-- TO BE DONE --
Rewrite these lines with every "At what coordinates should I click to accomplish" changed to "Where do I click to complete", leaving everything else as it is.

== SUPPLIED RECORDS ==

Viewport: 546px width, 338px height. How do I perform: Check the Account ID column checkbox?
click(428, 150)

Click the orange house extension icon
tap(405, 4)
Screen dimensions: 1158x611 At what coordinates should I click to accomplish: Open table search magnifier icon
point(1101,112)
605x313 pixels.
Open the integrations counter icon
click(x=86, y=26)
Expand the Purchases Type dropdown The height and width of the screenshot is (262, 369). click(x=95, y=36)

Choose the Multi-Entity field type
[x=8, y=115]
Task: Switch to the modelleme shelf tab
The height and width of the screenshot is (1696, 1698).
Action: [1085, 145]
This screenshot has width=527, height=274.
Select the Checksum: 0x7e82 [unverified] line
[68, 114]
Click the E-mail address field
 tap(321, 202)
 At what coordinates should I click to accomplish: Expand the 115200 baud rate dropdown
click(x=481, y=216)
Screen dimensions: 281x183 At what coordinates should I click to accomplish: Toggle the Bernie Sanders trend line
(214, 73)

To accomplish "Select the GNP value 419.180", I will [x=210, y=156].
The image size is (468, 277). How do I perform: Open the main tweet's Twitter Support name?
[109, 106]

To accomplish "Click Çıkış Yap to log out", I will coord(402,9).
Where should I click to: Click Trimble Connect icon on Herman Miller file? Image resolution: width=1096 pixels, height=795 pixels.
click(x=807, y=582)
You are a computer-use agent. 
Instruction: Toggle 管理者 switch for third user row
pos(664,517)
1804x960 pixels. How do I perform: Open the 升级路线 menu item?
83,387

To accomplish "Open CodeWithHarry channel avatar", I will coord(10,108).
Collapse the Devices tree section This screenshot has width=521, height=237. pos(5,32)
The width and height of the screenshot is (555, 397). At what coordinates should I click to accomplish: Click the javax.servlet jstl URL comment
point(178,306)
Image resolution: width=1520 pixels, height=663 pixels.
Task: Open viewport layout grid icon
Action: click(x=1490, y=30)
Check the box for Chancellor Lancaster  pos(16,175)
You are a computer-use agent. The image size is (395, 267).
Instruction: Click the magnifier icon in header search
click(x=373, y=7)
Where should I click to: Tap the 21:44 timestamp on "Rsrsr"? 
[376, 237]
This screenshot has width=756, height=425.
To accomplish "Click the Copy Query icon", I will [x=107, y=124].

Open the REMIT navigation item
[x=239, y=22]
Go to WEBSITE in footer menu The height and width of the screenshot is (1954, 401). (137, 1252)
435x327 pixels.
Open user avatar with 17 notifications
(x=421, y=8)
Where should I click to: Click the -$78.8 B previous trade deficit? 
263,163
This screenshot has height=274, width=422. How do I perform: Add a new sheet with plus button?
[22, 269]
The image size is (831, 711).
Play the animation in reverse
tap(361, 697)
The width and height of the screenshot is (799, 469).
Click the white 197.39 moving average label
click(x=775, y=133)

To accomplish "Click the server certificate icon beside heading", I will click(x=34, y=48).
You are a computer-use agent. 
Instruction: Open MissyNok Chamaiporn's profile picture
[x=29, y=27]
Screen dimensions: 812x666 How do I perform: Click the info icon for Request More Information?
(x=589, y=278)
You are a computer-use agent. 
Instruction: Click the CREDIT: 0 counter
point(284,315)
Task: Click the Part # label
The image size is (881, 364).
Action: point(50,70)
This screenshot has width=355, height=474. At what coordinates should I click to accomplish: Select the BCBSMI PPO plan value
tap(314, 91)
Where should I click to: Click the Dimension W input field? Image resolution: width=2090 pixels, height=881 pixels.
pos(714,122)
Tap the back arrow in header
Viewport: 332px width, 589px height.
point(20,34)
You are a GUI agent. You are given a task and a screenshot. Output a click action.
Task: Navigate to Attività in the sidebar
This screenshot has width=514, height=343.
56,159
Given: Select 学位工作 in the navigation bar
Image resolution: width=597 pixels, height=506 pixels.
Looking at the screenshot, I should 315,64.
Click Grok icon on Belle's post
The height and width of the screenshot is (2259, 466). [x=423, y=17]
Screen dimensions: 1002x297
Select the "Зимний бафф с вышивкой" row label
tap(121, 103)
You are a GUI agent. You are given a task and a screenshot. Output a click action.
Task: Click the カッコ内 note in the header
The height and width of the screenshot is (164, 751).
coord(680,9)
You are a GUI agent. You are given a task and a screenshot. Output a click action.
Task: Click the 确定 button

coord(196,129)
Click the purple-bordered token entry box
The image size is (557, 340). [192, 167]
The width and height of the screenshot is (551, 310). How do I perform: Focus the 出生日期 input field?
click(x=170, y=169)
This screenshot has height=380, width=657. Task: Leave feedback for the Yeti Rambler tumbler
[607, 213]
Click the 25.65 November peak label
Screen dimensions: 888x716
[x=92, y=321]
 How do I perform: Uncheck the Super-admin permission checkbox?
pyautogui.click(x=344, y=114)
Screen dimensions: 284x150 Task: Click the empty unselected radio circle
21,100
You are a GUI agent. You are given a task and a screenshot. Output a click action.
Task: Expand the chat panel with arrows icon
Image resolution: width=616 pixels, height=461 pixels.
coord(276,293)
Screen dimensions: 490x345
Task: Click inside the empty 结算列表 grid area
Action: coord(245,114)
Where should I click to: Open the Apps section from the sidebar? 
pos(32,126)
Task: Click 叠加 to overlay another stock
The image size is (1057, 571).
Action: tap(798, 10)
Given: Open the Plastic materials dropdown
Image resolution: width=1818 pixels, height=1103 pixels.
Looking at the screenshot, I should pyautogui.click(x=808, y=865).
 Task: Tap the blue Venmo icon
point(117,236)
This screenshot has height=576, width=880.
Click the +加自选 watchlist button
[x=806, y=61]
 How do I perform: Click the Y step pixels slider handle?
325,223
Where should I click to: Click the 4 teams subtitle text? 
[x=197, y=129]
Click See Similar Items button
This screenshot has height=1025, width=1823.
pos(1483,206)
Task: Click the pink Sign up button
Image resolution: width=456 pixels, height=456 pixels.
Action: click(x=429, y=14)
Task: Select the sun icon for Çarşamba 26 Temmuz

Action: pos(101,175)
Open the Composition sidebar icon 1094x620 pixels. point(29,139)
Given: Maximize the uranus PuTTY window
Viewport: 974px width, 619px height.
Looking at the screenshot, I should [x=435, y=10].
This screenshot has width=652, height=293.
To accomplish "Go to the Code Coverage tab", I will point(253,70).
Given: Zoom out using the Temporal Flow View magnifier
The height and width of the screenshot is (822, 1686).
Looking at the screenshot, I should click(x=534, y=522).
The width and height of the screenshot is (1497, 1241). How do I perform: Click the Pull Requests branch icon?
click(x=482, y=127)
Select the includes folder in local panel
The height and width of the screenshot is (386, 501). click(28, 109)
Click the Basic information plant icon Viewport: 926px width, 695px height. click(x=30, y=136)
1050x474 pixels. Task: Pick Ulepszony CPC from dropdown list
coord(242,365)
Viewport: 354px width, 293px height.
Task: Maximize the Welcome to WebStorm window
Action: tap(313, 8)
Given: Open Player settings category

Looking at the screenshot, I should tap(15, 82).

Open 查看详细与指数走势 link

===

-- WRITTEN ANSWER --
Viewport: 546px width, 338px height. How do I perform: Check the Account ID column checkbox?
click(428, 150)

Click the orange house extension icon
tap(405, 4)
Screen dimensions: 1158x611 Where do I click to complete: Open table search magnifier icon
point(1101,112)
605x313 pixels.
Open the integrations counter icon
click(x=86, y=26)
Expand the Purchases Type dropdown The height and width of the screenshot is (262, 369). click(x=95, y=36)

Choose the Multi-Entity field type
[x=8, y=115]
Task: Switch to the modelleme shelf tab
The height and width of the screenshot is (1696, 1698).
Action: [1085, 145]
This screenshot has width=527, height=274.
Select the Checksum: 0x7e82 [unverified] line
[68, 114]
Click the E-mail address field
 tap(321, 202)
 Where do I click to complete: Expand the 115200 baud rate dropdown
click(x=481, y=216)
Screen dimensions: 281x183 Where do I click to complete: Toggle the Bernie Sanders trend line
(214, 73)

To accomplish "Select the GNP value 419.180", I will [x=210, y=156].
The image size is (468, 277). How do I perform: Open the main tweet's Twitter Support name?
[109, 106]

To accomplish "Click Çıkış Yap to log out", I will coord(402,9).
Where should I click to: Click Trimble Connect icon on Herman Miller file? Image resolution: width=1096 pixels, height=795 pixels.
click(x=807, y=582)
You are a computer-use agent. 
Instruction: Toggle 管理者 switch for third user row
pos(664,517)
1804x960 pixels. How do I perform: Open the 升级路线 menu item?
83,387

To accomplish "Open CodeWithHarry channel avatar", I will coord(10,108).
Collapse the Devices tree section This screenshot has width=521, height=237. pos(5,32)
The width and height of the screenshot is (555, 397). Where do I click to complete: Click the javax.servlet jstl URL comment
point(178,306)
Image resolution: width=1520 pixels, height=663 pixels.
Task: Open viewport layout grid icon
Action: click(x=1490, y=30)
Check the box for Chancellor Lancaster  pos(16,175)
You are a computer-use agent. The image size is (395, 267).
Instruction: Click the magnifier icon in header search
click(x=373, y=7)
Where should I click to: Tap the 21:44 timestamp on "Rsrsr"? 
[376, 237]
This screenshot has width=756, height=425.
To accomplish "Click the Copy Query icon", I will [x=107, y=124].

Open the REMIT navigation item
[x=239, y=22]
Go to WEBSITE in footer menu The height and width of the screenshot is (1954, 401). (137, 1252)
435x327 pixels.
Open user avatar with 17 notifications
(x=421, y=8)
Where should I click to: Click the -$78.8 B previous trade deficit? 
263,163
This screenshot has height=274, width=422. How do I perform: Add a new sheet with plus button?
[22, 269]
The image size is (831, 711).
Play the animation in reverse
tap(361, 697)
The width and height of the screenshot is (799, 469).
Click the white 197.39 moving average label
click(x=775, y=133)

To accomplish "Click the server certificate icon beside heading", I will click(x=34, y=48).
You are a computer-use agent. 
Instruction: Open MissyNok Chamaiporn's profile picture
[x=29, y=27]
Screen dimensions: 812x666 How do I perform: Click the info icon for Request More Information?
(x=589, y=278)
You are a computer-use agent. 
Instruction: Click the CREDIT: 0 counter
point(284,315)
Task: Click the Part # label
The image size is (881, 364).
Action: point(50,70)
This screenshot has width=355, height=474. Where do I click to complete: Select the BCBSMI PPO plan value
tap(314, 91)
Where should I click to: Click the Dimension W input field? Image resolution: width=2090 pixels, height=881 pixels.
pos(714,122)
Tap the back arrow in header
Viewport: 332px width, 589px height.
point(20,34)
You are a GUI agent. You are given a task and a screenshot. Output a click action.
Task: Navigate to Attività in the sidebar
This screenshot has width=514, height=343.
56,159
Given: Select 学位工作 in the navigation bar
Image resolution: width=597 pixels, height=506 pixels.
Looking at the screenshot, I should 315,64.
Click Grok icon on Belle's post
The height and width of the screenshot is (2259, 466). [x=423, y=17]
Screen dimensions: 1002x297
Select the "Зимний бафф с вышивкой" row label
tap(121, 103)
You are a GUI agent. You are given a task and a screenshot. Output a click action.
Task: Click the カッコ内 note in the header
The height and width of the screenshot is (164, 751).
coord(680,9)
You are a GUI agent. You are given a task and a screenshot. Output a click action.
Task: Click the 确定 button

coord(196,129)
Click the purple-bordered token entry box
The image size is (557, 340). [192, 167]
The width and height of the screenshot is (551, 310). How do I perform: Focus the 出生日期 input field?
click(x=170, y=169)
This screenshot has height=380, width=657. Task: Leave feedback for the Yeti Rambler tumbler
[607, 213]
Click the 25.65 November peak label
Screen dimensions: 888x716
[x=92, y=321]
 How do I perform: Uncheck the Super-admin permission checkbox?
pyautogui.click(x=344, y=114)
Screen dimensions: 284x150 Task: Click the empty unselected radio circle
21,100
You are a GUI agent. You are given a task and a screenshot. Output a click action.
Task: Expand the chat panel with arrows icon
Image resolution: width=616 pixels, height=461 pixels.
coord(276,293)
Screen dimensions: 490x345
Task: Click inside the empty 结算列表 grid area
Action: coord(245,114)
Where should I click to: Open the Apps section from the sidebar? 
pos(32,126)
Task: Click 叠加 to overlay another stock
The image size is (1057, 571).
Action: tap(798, 10)
Given: Open the Plastic materials dropdown
Image resolution: width=1818 pixels, height=1103 pixels.
Looking at the screenshot, I should pyautogui.click(x=808, y=865).
 Task: Tap the blue Venmo icon
point(117,236)
This screenshot has height=576, width=880.
Click the +加自选 watchlist button
[x=806, y=61]
 How do I perform: Click the Y step pixels slider handle?
325,223
Where should I click to: Click the 4 teams subtitle text? 
[x=197, y=129]
Click See Similar Items button
This screenshot has height=1025, width=1823.
pos(1483,206)
Task: Click the pink Sign up button
Image resolution: width=456 pixels, height=456 pixels.
Action: click(x=429, y=14)
Task: Select the sun icon for Çarşamba 26 Temmuz

Action: pos(101,175)
Open the Composition sidebar icon 1094x620 pixels. point(29,139)
Given: Maximize the uranus PuTTY window
Viewport: 974px width, 619px height.
Looking at the screenshot, I should [x=435, y=10].
This screenshot has width=652, height=293.
To accomplish "Go to the Code Coverage tab", I will point(253,70).
Given: Zoom out using the Temporal Flow View magnifier
The height and width of the screenshot is (822, 1686).
Looking at the screenshot, I should click(x=534, y=522).
The width and height of the screenshot is (1497, 1241). How do I perform: Click the Pull Requests branch icon?
click(x=482, y=127)
Select the includes folder in local panel
The height and width of the screenshot is (386, 501). click(28, 109)
Click the Basic information plant icon Viewport: 926px width, 695px height. click(x=30, y=136)
1050x474 pixels. Task: Pick Ulepszony CPC from dropdown list
coord(242,365)
Viewport: 354px width, 293px height.
Task: Maximize the Welcome to WebStorm window
Action: tap(313, 8)
Given: Open Player settings category

Looking at the screenshot, I should tap(15, 82).

Open 查看详细与指数走势 link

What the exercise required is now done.